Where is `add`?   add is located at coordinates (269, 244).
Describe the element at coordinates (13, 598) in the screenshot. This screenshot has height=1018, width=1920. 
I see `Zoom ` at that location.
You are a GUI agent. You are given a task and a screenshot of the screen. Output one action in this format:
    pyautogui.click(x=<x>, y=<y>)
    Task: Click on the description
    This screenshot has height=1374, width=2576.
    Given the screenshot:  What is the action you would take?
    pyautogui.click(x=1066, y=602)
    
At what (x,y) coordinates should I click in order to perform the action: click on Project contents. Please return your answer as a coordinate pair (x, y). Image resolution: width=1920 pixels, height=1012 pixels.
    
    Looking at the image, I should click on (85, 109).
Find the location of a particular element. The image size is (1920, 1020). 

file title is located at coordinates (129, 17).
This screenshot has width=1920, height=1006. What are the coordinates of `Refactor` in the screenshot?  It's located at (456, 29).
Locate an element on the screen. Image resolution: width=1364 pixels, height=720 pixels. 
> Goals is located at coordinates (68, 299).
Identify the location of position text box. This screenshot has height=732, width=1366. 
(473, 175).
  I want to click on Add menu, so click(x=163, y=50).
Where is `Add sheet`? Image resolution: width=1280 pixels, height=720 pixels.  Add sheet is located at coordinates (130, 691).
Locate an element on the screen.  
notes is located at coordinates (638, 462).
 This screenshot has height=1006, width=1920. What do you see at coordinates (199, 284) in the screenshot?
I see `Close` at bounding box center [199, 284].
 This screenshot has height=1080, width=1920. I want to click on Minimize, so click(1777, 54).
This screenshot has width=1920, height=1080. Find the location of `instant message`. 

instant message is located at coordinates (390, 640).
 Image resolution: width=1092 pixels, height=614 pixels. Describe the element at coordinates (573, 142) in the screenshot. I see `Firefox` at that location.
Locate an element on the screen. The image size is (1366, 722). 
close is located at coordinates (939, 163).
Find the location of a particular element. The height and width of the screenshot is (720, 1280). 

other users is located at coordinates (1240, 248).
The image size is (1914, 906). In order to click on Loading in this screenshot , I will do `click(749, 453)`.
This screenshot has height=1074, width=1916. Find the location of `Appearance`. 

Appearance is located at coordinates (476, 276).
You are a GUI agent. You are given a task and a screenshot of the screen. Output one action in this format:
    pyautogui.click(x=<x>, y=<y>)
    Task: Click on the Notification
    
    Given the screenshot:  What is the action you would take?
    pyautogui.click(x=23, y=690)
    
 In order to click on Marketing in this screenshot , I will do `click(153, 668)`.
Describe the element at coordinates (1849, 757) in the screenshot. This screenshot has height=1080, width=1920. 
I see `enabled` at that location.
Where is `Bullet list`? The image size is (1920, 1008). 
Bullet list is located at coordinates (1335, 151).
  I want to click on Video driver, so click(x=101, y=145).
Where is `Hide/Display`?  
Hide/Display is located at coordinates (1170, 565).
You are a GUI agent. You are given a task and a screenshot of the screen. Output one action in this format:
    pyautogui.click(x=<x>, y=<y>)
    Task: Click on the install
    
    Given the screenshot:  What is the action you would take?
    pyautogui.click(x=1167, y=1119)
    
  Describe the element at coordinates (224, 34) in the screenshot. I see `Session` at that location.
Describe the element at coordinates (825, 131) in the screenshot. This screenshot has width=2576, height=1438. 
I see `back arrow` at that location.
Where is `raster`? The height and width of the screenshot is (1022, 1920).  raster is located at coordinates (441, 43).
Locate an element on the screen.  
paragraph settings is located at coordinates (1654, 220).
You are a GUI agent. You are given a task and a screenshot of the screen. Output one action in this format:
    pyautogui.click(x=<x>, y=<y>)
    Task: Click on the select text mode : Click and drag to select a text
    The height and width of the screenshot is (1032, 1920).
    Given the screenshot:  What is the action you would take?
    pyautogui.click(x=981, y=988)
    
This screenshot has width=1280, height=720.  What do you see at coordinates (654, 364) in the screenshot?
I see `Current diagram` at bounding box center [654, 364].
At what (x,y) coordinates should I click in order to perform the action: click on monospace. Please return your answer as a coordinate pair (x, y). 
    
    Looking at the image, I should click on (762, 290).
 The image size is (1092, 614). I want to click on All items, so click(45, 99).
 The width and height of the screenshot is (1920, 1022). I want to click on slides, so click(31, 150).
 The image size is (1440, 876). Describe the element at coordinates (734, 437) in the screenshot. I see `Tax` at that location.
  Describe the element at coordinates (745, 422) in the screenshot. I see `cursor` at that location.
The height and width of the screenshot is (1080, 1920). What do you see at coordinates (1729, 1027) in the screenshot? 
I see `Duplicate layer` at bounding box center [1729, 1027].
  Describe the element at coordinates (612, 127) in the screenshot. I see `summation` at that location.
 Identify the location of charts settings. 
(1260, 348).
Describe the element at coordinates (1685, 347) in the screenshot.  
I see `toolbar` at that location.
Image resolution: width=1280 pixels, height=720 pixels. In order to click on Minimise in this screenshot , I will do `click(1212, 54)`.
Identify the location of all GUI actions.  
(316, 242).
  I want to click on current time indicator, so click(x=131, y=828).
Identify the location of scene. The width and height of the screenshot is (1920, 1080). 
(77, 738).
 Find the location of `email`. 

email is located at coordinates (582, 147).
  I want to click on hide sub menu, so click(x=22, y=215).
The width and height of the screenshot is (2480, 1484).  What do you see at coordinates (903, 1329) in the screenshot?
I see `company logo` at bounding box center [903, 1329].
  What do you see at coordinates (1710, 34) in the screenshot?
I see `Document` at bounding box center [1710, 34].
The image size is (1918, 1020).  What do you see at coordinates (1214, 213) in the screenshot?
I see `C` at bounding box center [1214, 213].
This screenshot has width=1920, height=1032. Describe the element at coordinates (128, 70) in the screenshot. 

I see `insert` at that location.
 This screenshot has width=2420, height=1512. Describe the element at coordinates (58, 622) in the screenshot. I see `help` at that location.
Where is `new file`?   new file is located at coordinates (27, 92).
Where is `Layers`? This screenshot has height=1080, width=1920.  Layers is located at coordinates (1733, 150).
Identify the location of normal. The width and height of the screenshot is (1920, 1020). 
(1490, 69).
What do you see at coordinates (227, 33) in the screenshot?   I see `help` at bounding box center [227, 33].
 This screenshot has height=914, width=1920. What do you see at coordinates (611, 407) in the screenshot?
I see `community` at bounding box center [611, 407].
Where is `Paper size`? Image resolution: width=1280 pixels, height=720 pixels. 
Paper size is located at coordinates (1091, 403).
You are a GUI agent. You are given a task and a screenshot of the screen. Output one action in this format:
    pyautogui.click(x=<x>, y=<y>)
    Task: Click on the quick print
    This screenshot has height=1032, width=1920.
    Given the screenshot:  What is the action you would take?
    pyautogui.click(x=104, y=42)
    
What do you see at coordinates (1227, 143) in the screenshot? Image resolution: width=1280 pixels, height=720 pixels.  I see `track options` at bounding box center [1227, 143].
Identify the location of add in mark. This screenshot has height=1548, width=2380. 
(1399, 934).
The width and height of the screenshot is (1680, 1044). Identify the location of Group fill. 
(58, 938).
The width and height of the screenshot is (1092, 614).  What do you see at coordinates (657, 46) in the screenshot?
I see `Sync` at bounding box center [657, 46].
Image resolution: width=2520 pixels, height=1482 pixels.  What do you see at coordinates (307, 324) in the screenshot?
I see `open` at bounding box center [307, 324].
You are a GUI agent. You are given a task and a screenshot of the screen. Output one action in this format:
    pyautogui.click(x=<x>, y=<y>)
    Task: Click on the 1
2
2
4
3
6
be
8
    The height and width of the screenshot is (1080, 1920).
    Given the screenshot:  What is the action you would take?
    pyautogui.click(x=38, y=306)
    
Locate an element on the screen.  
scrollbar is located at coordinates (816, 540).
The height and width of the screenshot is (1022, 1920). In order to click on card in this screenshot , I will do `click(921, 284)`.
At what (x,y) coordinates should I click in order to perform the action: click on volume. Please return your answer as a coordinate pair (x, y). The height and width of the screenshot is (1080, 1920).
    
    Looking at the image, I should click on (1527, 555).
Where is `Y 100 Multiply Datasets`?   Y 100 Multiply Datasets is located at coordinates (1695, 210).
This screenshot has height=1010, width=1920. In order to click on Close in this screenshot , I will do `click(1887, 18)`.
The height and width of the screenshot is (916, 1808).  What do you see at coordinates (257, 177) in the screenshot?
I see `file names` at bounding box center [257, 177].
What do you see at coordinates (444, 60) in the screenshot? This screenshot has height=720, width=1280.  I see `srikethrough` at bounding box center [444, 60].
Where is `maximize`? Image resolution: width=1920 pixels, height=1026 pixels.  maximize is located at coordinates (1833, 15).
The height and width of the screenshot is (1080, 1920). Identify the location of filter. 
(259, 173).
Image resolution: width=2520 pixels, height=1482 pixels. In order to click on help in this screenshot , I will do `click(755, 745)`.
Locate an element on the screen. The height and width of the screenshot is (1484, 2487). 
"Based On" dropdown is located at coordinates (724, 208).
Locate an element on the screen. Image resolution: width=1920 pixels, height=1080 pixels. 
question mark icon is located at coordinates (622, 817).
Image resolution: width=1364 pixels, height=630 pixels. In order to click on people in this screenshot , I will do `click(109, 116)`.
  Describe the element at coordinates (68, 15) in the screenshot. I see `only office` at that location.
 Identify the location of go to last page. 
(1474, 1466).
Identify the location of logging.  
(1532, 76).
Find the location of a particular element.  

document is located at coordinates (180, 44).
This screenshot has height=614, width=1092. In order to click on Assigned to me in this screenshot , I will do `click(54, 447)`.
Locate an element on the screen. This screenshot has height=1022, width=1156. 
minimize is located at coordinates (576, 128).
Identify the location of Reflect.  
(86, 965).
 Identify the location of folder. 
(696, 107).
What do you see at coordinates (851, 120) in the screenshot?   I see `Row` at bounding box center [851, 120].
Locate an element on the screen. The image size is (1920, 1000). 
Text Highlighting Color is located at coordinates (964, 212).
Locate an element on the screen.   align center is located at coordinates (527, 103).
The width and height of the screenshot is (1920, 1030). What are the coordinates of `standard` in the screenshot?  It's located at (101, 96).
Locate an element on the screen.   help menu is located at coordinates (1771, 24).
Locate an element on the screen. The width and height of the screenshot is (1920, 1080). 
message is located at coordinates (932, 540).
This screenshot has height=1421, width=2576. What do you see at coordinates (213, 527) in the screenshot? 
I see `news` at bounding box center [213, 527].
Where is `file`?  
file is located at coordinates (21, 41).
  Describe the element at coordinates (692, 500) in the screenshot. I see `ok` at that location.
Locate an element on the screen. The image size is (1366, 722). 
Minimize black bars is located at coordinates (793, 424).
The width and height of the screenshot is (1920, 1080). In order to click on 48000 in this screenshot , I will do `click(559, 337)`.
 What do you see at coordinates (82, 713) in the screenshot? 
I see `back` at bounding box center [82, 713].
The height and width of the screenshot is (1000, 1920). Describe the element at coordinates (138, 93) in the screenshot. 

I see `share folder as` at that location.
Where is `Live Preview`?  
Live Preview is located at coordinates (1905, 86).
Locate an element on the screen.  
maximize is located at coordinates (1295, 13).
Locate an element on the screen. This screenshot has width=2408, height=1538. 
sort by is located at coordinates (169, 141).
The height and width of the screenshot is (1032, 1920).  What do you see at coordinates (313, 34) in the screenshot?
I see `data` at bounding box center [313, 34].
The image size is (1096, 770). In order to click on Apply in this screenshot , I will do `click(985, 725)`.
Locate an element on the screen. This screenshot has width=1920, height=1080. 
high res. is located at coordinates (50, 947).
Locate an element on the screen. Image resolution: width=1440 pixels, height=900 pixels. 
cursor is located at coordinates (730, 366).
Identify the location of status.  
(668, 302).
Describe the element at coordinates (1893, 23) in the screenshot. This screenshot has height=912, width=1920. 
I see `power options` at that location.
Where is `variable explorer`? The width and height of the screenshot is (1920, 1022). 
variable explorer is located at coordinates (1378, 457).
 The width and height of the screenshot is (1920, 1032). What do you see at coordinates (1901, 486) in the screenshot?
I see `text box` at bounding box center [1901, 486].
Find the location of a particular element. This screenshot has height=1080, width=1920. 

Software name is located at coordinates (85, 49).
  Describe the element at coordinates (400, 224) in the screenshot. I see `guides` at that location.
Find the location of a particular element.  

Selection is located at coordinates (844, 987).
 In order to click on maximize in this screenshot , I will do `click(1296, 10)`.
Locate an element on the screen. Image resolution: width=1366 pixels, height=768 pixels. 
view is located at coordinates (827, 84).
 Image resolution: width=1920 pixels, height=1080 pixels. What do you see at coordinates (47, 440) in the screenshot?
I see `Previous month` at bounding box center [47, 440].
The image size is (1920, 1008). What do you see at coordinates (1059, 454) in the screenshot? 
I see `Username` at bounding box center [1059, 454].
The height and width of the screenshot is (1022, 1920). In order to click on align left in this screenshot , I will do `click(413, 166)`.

AIM OF THE TASK
Copy out word for word the lines in the items above, from the line containing "This screenshot has height=1421, width=2576." through the line containing "center [213, 527].", including both.

EXERCISE SOLUTION
This screenshot has height=1421, width=2576. What do you see at coordinates (213, 527) in the screenshot? 
I see `news` at bounding box center [213, 527].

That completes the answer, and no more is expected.